▸ DIRECTIVE: Can you render the data from the line containing "Open Kazma's profile" through the line containing "Choose Rename in" as a two-column CSV with the header input,output? Give one row per item, with its text and its answer each in a single quoted field and any line breaks turned into spaces.
########################################
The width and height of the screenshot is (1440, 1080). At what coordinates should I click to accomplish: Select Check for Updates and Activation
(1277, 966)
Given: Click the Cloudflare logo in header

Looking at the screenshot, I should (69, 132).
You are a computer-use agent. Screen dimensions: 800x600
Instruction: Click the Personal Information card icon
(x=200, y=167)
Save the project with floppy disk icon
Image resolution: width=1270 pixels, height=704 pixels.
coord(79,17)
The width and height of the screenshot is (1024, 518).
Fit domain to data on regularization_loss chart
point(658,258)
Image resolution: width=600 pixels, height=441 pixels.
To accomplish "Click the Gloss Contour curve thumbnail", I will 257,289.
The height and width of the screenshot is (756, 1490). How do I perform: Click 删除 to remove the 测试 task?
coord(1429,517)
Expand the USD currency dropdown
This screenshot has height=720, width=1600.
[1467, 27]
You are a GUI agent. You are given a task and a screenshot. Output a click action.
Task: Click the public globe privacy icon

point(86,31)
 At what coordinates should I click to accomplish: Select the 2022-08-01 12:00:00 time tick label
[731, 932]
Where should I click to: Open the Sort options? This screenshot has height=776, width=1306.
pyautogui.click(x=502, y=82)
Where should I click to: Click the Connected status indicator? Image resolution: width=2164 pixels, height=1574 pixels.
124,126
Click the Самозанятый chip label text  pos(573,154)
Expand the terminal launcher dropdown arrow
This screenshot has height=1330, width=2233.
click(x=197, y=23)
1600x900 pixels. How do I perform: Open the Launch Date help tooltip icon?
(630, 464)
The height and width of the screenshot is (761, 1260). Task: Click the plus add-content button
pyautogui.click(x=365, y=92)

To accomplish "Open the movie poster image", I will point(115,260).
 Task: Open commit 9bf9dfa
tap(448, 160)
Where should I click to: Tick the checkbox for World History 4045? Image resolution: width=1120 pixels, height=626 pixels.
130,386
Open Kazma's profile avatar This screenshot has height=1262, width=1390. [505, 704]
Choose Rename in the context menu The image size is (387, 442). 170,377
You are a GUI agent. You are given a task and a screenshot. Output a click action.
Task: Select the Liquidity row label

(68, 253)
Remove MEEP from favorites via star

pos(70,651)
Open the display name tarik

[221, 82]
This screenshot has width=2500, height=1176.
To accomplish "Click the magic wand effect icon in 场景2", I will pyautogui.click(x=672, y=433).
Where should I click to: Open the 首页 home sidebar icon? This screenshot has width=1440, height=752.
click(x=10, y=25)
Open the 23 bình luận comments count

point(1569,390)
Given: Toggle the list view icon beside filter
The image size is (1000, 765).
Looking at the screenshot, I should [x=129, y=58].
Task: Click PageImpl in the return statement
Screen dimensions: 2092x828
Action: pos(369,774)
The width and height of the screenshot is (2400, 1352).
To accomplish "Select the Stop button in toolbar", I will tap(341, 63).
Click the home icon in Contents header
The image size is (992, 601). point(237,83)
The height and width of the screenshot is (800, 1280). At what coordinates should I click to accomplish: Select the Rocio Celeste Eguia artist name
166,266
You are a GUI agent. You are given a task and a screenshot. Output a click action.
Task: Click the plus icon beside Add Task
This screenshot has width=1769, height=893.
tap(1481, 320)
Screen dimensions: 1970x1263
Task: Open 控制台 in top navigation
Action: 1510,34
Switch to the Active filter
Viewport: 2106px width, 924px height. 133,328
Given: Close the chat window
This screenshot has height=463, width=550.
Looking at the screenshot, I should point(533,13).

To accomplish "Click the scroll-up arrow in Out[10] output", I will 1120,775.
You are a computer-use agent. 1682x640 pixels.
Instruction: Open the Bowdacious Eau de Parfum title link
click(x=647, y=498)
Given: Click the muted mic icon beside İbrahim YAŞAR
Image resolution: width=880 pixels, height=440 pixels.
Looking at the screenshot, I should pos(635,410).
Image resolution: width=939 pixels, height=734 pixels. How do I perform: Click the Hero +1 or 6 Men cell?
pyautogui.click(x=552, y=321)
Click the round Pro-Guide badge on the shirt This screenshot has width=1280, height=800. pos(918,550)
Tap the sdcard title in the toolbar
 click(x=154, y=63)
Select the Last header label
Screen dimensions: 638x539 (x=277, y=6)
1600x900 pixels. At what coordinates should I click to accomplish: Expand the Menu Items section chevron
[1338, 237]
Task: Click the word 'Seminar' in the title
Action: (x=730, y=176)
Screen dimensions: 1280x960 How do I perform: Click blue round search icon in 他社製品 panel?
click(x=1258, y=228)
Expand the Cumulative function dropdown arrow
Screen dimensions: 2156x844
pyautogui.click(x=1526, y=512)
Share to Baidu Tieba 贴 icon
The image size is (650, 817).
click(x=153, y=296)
########################################
▸ REPLY:
input,output
"Open Kazma's profile avatar This screenshot has height=1262, width=1390.","[505, 704]"
"Choose Rename in the context menu The image size is (387, 442).","170,377"